Please present the entries from the line containing "Where should I click to: Expand" through the line containing "click(x=417, y=246)" as a numbered list, skipping any blank lines and leaving out the pictures.

### [Extracted information]
-- Begin --

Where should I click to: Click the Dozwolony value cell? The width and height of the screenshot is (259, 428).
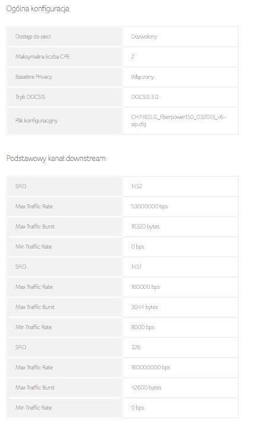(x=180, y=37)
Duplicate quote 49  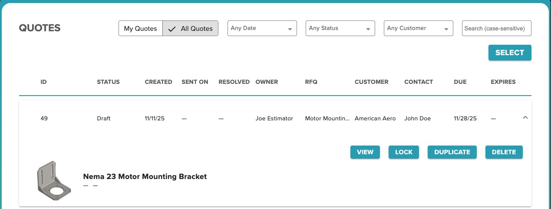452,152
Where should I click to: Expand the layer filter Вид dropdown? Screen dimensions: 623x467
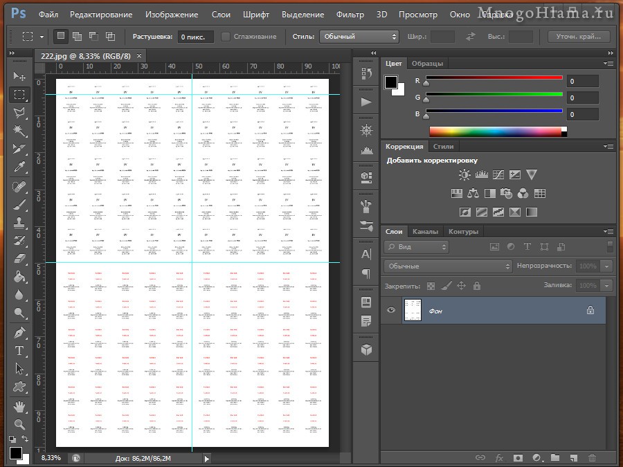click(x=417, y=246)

-- End --
-- Begin --

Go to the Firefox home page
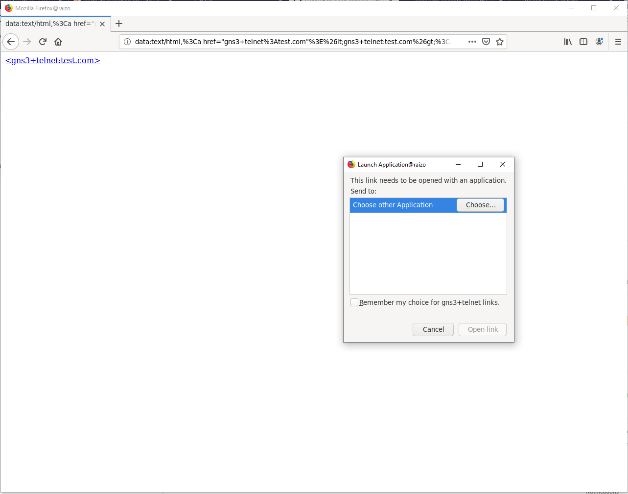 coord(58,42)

-- End --
-- Begin --

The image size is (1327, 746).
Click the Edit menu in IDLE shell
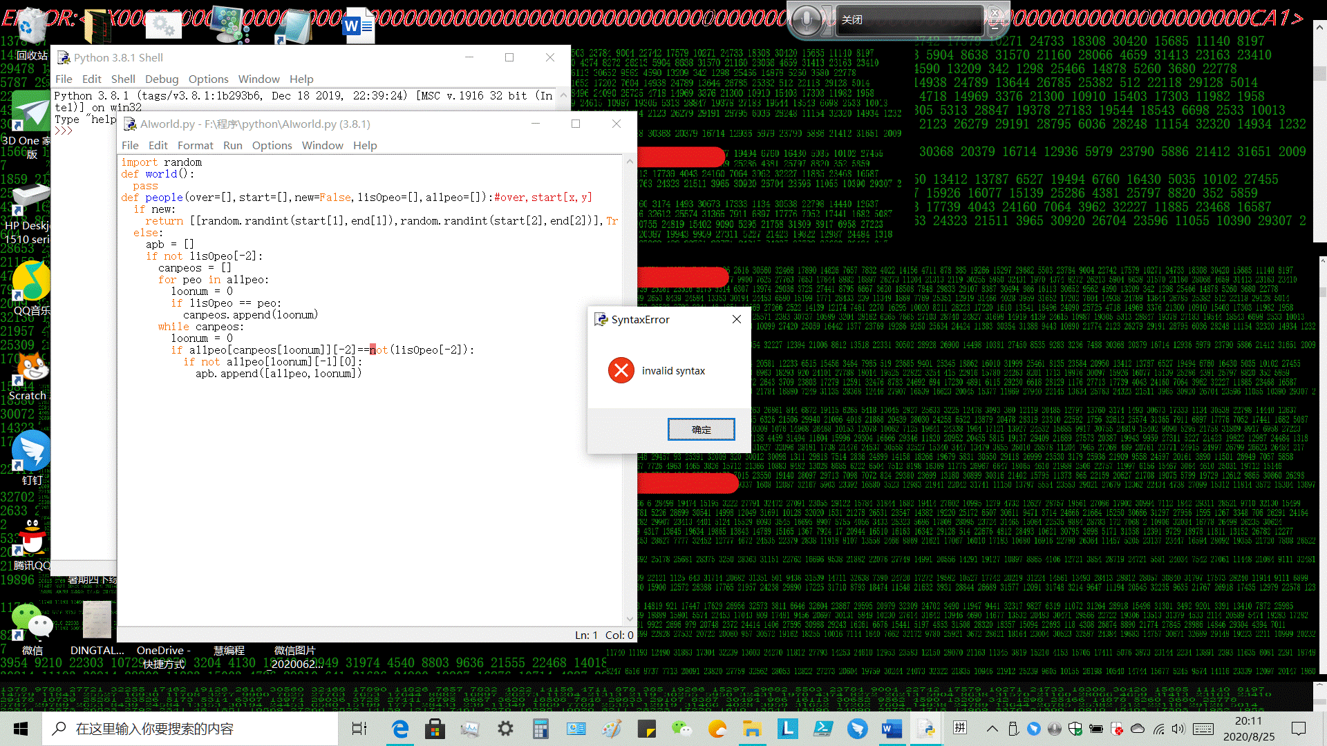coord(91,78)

-- End --

### [Answer for this exercise]
1. Where should I click to: Expand the layer filter Вид dropdown? Screen dimensions: 623x467
2. click(x=417, y=246)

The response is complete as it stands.